Brandon Escobar: It was really interesting. At first, I wasn’t sure what to expect.  I didn’t know if I should be worried or wrestle cautiously.  But right before I walked out there, I just felt relaxed.  I’ve been doing this for so many years and I thought it would just be doing the same thing on a much bigger stage.  I wanted to beat the guy in front of me and show what I could do.  I went out and attacked and it was definitely a good experience.  Now I know what it’s like to wrestle at that level on that stage.

What’s next for you?  Are you taking any time off from wrestling or are you already back on the mat?

Brandon Escobar: I think I took four days off.  After I finished wrestling, I went out and had a little fun in London.  Then, there was the Closing Ceremonies night and the flight back.  I was really tired.  But the next day, I was back into training.  I haven’t stopped working out.  Right now, I’m running in the mornings, wrestling in the afternoons and lifting in the evenings.  I’ve been wrestling at Rocky Point, Eastport South Manor and anywhere that’s open and has a place for me to roll around.  That’s my day, every day.  I’ll also be working out at the NYAC and might go out to Penn State to the Nittany Lion Wrestling Club.

When do you next wrestle competitively?

Brandon Escobar: There are so many tournaments coming up. In a month, I’m going to Brazil for the first tournament. Then I’ll be in Guatemala, El Salvador, Costa Rica, Cuba, Europe – all over the place.  I’ll also be in Hondruas every once in a while to stay in touch.  I’ve gotten so much help in Honduras and I’d like to promote the sport of wrestling there and make it bigger.

You wrestled freestyle in the Olympics.  Will you be focusing just in freestyle going forward?

Brandon Escobar: No, I want to do freestyle and Greco.  I want to do both styles at the next Olympics.   My goal right now is to get a gold medal at both styles at every level – the Worlds, Olympics, Pan Americans.

My plan is to go for another 10 years – through the 2022 World Championships.  That gives me two more Olympic cycles and a bunch of Worlds.  In this sport, I’m considered really young (21).  An infant.  There weren’t too many guys my age in Olympic wrestling. I want to see it through, wrestle through my prime, have fun and on top of it all, I want to be #1 in the world.

I understand you got another souvenir to remember the Olympic experience – a tattoo of the Olympic rings.

Brandon Escobar: I got it on my ribs about a week ago. I wanted it there because I knew it would hurt and I wanted it to be something that I remember.  It’s a pain I’m not going to forget just like I won’t forget my first Olympics.

Looking back, what was the best part of the Olympic experience?

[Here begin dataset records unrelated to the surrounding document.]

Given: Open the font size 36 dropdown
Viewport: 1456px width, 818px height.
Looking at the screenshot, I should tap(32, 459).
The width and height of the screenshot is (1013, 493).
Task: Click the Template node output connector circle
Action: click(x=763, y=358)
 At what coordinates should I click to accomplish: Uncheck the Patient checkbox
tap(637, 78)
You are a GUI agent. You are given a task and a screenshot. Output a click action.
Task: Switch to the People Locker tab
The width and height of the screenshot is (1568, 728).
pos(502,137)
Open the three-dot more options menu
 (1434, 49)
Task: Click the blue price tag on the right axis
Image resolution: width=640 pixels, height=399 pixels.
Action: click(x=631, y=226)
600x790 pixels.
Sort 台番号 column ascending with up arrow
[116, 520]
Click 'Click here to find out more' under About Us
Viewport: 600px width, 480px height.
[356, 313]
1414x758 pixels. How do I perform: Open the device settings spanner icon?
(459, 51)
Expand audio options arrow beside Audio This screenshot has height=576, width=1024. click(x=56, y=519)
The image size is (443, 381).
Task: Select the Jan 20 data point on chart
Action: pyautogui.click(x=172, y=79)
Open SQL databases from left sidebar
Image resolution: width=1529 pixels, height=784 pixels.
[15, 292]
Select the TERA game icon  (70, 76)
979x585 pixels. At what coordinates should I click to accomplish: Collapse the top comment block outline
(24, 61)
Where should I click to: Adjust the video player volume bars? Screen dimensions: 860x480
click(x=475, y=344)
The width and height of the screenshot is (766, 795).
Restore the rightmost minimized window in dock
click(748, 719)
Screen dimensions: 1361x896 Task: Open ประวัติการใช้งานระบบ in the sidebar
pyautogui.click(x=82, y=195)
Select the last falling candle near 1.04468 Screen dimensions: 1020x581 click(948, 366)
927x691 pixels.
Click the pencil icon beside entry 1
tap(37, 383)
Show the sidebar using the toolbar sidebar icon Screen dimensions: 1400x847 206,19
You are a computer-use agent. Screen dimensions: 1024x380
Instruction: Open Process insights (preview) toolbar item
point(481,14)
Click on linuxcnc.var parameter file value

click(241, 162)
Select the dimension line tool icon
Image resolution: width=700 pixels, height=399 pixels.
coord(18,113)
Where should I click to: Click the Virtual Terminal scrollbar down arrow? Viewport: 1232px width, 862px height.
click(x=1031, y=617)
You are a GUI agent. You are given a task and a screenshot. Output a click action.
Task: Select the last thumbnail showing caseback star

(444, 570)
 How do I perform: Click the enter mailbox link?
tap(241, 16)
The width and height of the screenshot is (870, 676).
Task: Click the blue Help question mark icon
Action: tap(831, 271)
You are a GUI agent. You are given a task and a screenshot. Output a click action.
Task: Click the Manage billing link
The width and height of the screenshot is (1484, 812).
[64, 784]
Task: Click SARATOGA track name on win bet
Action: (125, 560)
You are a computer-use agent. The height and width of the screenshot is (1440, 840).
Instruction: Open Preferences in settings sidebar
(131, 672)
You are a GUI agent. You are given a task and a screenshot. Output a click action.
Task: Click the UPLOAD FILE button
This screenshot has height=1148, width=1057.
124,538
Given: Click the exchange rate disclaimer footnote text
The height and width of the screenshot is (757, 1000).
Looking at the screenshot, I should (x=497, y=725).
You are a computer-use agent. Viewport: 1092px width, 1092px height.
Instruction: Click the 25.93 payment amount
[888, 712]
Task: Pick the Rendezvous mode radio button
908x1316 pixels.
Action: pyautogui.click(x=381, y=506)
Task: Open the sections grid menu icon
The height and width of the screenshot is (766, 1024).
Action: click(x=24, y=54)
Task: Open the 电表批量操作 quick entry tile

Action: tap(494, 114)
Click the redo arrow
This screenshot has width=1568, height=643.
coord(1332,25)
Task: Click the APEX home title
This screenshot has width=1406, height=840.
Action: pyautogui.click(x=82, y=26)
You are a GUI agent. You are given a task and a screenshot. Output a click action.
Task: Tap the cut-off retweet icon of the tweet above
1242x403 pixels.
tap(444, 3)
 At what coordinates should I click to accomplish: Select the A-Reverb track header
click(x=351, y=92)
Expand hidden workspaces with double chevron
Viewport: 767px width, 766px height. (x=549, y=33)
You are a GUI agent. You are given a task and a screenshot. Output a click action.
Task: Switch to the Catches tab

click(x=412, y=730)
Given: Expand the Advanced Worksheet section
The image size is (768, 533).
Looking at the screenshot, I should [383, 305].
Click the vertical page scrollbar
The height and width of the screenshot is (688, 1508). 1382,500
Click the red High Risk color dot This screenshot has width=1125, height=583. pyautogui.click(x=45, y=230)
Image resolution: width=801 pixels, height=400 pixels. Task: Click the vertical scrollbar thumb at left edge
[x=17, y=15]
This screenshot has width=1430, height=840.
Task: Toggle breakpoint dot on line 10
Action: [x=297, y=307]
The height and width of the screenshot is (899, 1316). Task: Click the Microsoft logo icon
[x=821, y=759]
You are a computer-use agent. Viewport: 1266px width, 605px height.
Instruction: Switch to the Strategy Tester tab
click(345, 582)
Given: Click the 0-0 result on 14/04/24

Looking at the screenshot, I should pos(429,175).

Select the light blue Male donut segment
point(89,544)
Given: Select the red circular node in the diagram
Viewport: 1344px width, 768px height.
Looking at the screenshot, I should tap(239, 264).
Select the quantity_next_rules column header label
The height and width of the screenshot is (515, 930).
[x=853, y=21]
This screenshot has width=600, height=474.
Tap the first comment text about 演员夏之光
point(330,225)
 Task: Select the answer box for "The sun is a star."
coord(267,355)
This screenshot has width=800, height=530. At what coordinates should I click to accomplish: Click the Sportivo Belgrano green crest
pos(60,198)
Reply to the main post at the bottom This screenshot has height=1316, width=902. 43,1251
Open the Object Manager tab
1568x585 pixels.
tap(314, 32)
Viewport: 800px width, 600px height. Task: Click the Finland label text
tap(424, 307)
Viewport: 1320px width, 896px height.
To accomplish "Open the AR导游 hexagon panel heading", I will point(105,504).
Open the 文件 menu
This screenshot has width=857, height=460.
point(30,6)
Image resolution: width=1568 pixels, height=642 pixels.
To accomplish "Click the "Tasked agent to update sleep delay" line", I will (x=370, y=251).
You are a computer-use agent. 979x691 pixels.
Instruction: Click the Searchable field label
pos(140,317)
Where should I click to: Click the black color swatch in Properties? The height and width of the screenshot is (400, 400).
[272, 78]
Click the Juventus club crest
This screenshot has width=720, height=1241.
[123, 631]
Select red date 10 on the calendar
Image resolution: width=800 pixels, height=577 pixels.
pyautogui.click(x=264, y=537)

Brandon Escobar: I would have to say just being there and being around amazing athletes and seeing the level that they are at.  I got to know what the unknown is a little bit.  I’m familiar with the environment and it will help me out in the future.  I can go the tournaments now with a chip on my shoulder and a new level of confidence.  I know where I have to be to get what I want.  I want to be the guy, to show what I can do.  I’m so fired up right now just thinking about it.